In order to get TE for each specified hardware per cloud provider, we leveraged section 5 of the methodology presented in the Teads Engineering article “Building an AWS EC2 Carbon Emissions Dataset” by Benjamin Davy, to estimate the manufacturing emissions for each hardware. In the case of AWS, we directly use the total embodied emissions calculated by the Teads team as they have gathered additional information about the underlying hardware provisioned for each instance type. For GCP and Azure, we have calculated the total embodied emissions using the underlying microarchitecture or microarchitectures that could be used for a given instance or machine type. We welcome any contributions to help us gain further accuracy like AWS, which we believe should be possible at least in the case of Azure. We have published this embodied emissions data in this spreadsheet, and will be using the Cloud Carbon Footprint ccf-coefficients repository as a library of the most up to date embodied emissions data for each cloud provider.
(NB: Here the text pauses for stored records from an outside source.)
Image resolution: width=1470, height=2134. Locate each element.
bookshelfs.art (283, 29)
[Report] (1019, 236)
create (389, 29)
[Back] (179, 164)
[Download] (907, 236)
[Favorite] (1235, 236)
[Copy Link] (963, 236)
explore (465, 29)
For TR (time reserved) we used the amount of time a given compute instance was running for.
For EL we use 4 years, which is the same number chosen by the Teads team, based on the Dell PowerEdge R740 Full Life Cycle Assessment.
For RR, we use the number of vCPUs of the given instance.
For TR (total resources), we use the largest instance vCPUs for the given family. In the case of burstable (AWS) or Shared-Core (AWS) families, we use the largest instance in the closest family, as this is more accurate than using the largest in the burstable/Shared-Core families. For the Azure Constrained vCPUs capable instances, we use the underlying vCPUs of each instance as the largest vCPU, as this is our current reading of the documentation on their website.
At this moment, we only include Embodied Emissions for the Compute usage types for all the cloud providers we support, but welcome any contributions to apply embodied emissions to other types of cloud usage.